§ **Exercise aim**
Reproduce verbatim the passage of the report on Covidien's fiscal 2009 third-quarter results, starting at "Selling, general and" and ending at "pharmaceutical products segment.".

Text shown below:

Covidien has reported a decline in sales for its fiscal 2009 third quarter, which ended June 30.
In the 2009 third quarter, Covidien reported operating income of $441 million, versus $545 million in the same period the year before. The Dublin, Ireland-based company said its third quarter net sales declined 3 percent to $2.5 billion from $2.6 billion a year ago, with unfavorable foreign exchange of $143 million reducing the quarterly sales growth rate by approximately 5 percentage points.
Also, the company said its medical device sales of $1.7 billion in the 2009 third quarter were 3 percent below the $1.8 billion in the comparable quarter of last year. Its imaging solutions declined 6 percent to $299 million from $319 million a year ago. Specifically, radiopharmaceuticals sales in the quarter were slightly below those of the year before, due to unfavorable foreign exchange. Pharmaceutical products sales of $245 million in the third quarter were 5 percent below those of the prior year’s $257 million, which the company attributed to unfavorable foreign exchange, contributed about 3 percentage points to the decrease.
Selling, general and administrative expenses for the third quarter of fiscal 2009 were below those of the year-ago third quarter, as planned increases in selling and marketing were more than offset by benefits from foreign exchange. Research and development (R &D) expense in the quarter climbed 53 percent from that of the prior year and represented 5.2 percent of net sales, according to the company. Third quarter R &D expenses included $30 million in licensing fees related to two previously announced transactions in the pharmaceutical products segment.
"We delivered good operational performance in line with our expectations, despite the global economic slowdown," said Richard J. Meelia, chairman, president and CEO. "Results in the pharmaceutical products segment were below our expectations, primarily reflecting significantly lower sales in our branded product portfolio, a slowdown in active pharmaceutical ingredients and the timing of orders. Over the next 18 months, we expect difficult comparisons in this business, but that should ease, starting in 2011, depending on the timing of new product approvals."

End of Text shown.
Study material below:

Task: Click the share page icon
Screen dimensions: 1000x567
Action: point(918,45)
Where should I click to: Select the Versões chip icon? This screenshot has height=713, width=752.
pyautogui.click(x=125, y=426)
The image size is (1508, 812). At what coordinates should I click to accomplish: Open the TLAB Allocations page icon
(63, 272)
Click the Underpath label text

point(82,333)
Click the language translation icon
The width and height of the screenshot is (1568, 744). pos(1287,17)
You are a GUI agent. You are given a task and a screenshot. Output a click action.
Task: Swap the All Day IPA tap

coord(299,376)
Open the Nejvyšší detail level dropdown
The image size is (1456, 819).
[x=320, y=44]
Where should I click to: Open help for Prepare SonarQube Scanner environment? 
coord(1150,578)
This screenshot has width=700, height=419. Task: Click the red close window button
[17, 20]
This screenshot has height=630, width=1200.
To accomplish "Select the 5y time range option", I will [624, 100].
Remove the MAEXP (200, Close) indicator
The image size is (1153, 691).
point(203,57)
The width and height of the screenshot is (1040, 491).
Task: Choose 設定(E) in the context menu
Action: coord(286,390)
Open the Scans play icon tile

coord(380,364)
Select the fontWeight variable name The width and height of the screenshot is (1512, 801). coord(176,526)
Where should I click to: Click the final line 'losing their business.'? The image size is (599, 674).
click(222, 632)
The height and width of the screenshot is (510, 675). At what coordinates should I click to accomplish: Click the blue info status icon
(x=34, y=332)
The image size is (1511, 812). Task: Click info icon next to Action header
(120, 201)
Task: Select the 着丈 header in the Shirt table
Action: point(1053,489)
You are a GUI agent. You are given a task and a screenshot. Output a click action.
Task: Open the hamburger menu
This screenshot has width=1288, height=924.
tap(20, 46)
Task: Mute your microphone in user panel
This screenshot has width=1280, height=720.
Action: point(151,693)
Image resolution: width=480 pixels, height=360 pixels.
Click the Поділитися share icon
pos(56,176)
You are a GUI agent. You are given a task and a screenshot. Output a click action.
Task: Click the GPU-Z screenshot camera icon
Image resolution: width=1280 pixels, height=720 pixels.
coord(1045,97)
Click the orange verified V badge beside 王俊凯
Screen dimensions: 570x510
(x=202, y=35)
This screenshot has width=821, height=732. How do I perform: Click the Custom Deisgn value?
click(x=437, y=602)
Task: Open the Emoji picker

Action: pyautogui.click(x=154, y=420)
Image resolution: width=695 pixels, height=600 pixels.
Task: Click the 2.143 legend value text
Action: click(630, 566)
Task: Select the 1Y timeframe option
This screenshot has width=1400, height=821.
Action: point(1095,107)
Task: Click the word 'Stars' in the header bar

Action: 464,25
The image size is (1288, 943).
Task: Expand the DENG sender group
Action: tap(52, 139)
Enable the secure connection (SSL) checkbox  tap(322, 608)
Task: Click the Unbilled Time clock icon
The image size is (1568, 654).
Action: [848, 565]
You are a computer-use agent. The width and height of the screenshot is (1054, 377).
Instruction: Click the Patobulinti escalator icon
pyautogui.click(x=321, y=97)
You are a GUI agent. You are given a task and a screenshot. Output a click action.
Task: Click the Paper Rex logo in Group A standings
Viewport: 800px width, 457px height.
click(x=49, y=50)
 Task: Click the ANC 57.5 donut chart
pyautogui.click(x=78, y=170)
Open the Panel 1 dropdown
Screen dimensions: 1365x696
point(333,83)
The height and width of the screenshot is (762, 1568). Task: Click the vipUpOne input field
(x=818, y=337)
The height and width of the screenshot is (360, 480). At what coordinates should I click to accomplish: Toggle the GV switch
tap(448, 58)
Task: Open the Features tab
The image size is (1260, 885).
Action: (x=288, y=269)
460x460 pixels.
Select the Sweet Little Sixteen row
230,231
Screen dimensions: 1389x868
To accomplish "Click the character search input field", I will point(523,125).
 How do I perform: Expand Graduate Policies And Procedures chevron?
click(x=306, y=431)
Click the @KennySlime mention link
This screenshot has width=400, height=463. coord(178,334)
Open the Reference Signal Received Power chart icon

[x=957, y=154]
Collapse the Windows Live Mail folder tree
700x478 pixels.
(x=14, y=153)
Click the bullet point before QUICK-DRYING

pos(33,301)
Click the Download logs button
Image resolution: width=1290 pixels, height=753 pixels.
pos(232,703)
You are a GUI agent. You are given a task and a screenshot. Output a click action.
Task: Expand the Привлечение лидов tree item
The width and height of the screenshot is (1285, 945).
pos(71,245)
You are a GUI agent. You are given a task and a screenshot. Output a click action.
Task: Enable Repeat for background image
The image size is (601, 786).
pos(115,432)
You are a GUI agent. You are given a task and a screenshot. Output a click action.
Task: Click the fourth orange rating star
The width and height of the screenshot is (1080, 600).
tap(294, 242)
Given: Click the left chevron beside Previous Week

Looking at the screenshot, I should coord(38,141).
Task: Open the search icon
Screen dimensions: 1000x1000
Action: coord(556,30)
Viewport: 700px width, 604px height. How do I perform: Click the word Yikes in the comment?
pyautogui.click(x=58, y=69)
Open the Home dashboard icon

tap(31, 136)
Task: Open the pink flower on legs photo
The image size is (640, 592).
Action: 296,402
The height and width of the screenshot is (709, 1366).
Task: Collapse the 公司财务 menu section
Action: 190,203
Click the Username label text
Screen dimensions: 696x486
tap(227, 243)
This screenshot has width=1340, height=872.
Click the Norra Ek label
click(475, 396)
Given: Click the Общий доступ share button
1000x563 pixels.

End of Study material.

§ **Exercise output**
Selling, general and administrative expenses for the third quarter of fiscal 2009 were below those of the year-ago third quarter, as planned increases in selling and marketing were more than offset by benefits from foreign exchange. Research and development (R &D) expense in the quarter climbed 53 percent from that of the prior year and represented 5.2 percent of net sales, according to the company. Third quarter R &D expenses included $30 million in licensing fees related to two previously announced transactions in the pharmaceutical products segment.